The key to accurately matching AIS data to satellite detections is estimating how likely each vessel is to be at each detection given the messages transmitted just before and after the image was taken. There are many ways to approximate this, with each approach based on different assumptions about how vessels move. We have found the most effective approach is to mine the historical AIS data to compute the probabilities. That is, considering a vessel’s type and speed, we can compute the probability that the vessel is in any particular place relative to its starting position and heading.

For example, in the figure below, we show the probability maps for cargo vessels and longliners after 16 minutes at various speeds—3, 5, 7 and 9 knots. If the ship continued straight at constant speed, we would find it at the center of the map. The probability peaks there, which is indicated by the brightest section of each image. It is typically assumed that the probability falls off symmetrically from that point, which would result in circular probability maps. However, in practice these maps can be very asymmetric, shifting from fairly circular at low speeds to more thumbtack-shaped at higher speed. And details of the map vary between different types of vessels.

Computing and efficiently storing these probability maps is a core challenge associated with this matching method. Before we begin matching, we look up the probability map corresponding to the vessel type, speed and time relative to when the image was taken for each AIS message. If there is a corresponding message for a vessel both before and after the image was captured, we merge the two resulting maps and use a weighted average so that we have one probability map for each vessel.

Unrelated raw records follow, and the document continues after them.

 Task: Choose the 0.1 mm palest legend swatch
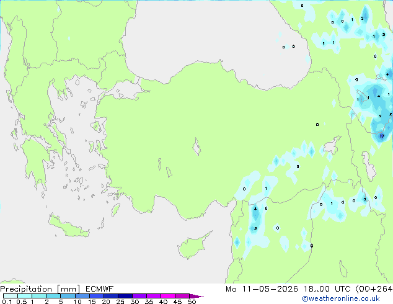click(x=11, y=296)
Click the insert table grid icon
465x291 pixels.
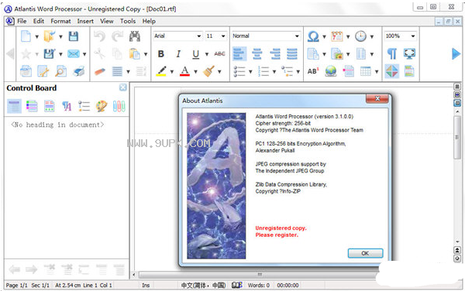(x=365, y=71)
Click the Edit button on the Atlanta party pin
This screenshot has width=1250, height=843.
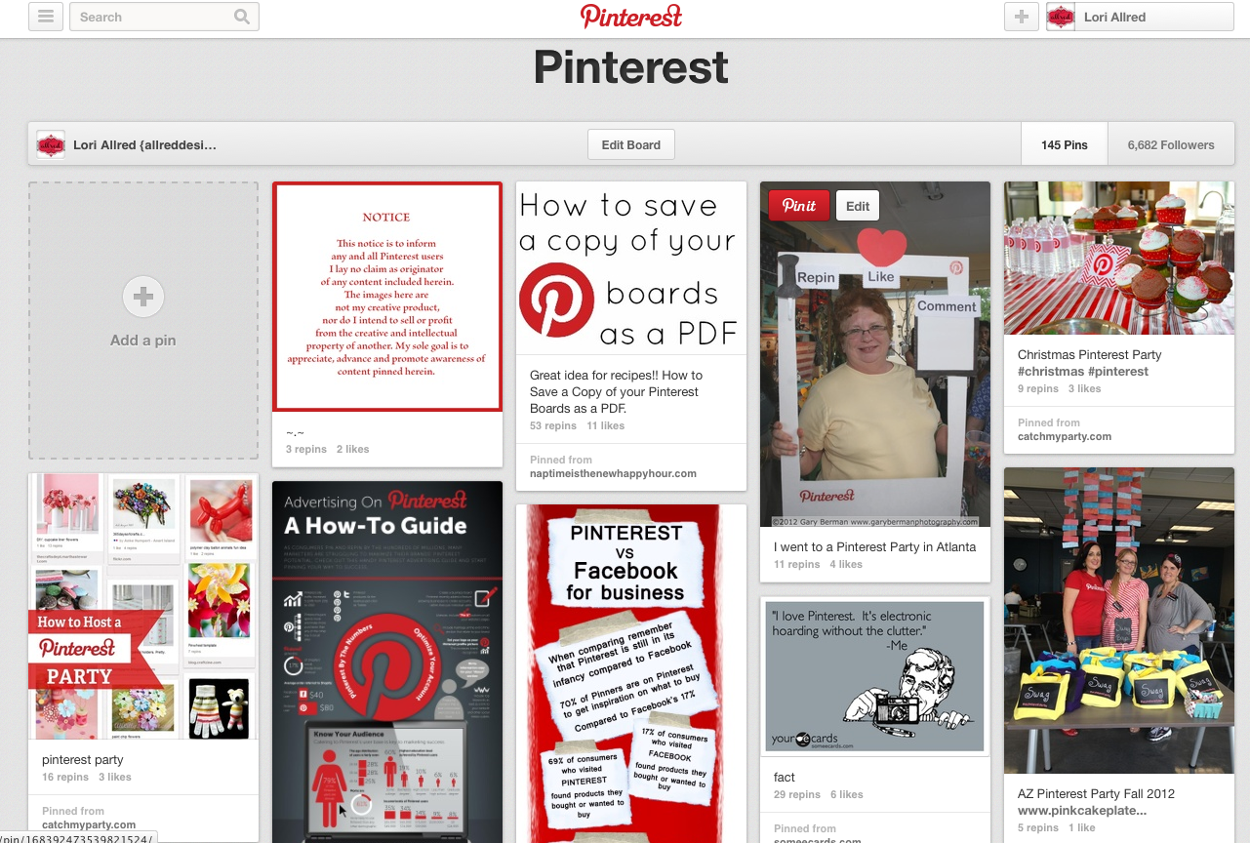(857, 205)
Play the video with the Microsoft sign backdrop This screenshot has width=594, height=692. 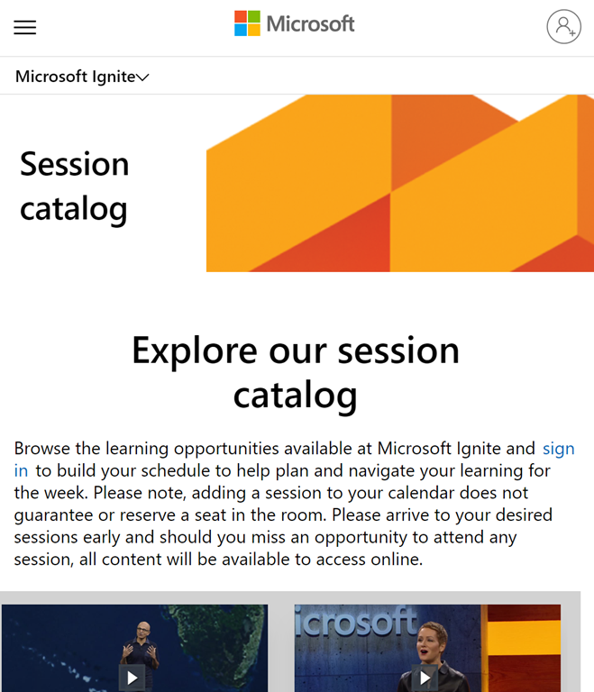(x=425, y=678)

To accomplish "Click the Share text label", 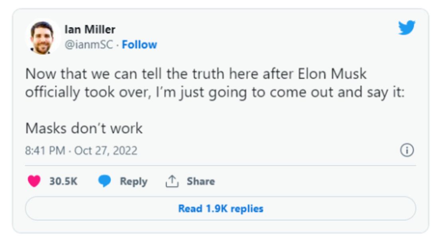I will (200, 181).
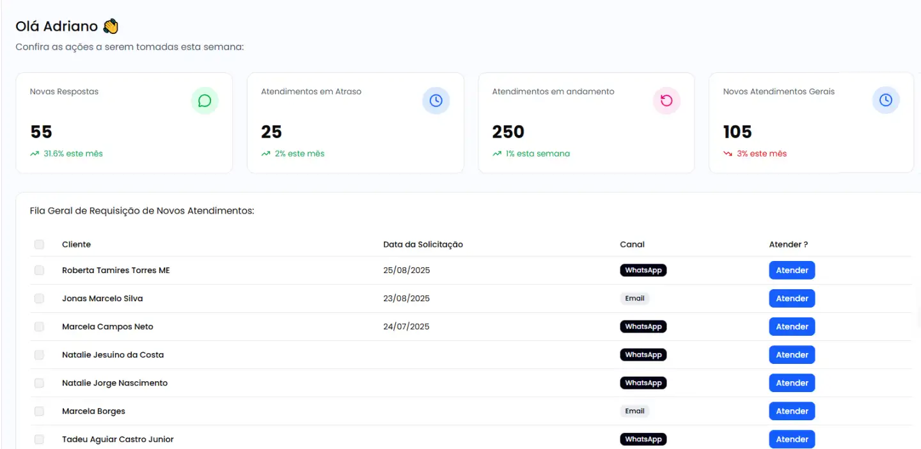Viewport: 921px width, 449px height.
Task: Click the Cliente column header
Action: click(x=76, y=244)
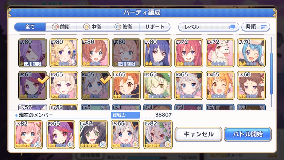Viewport: 284px width, 160px height.
Task: Click the キャンセル button
Action: 199,134
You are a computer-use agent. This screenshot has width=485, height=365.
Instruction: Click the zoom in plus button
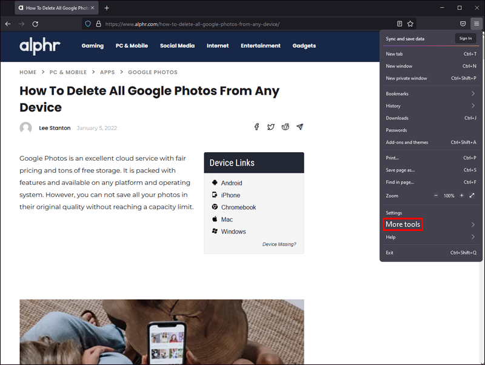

Once we have probability maps for every set of AIS messages in a given scene, matching is pretty straightforward. First, we match the detection-message pair with the highest probability and then remove that pair from consideration. We then repeat this with detection-message pairs until we have matched all the pairs or the probability drops below our threshold, meaning that a match is unlikely enough that we risk making false matches involving non-broadcasting and non-detected vessels.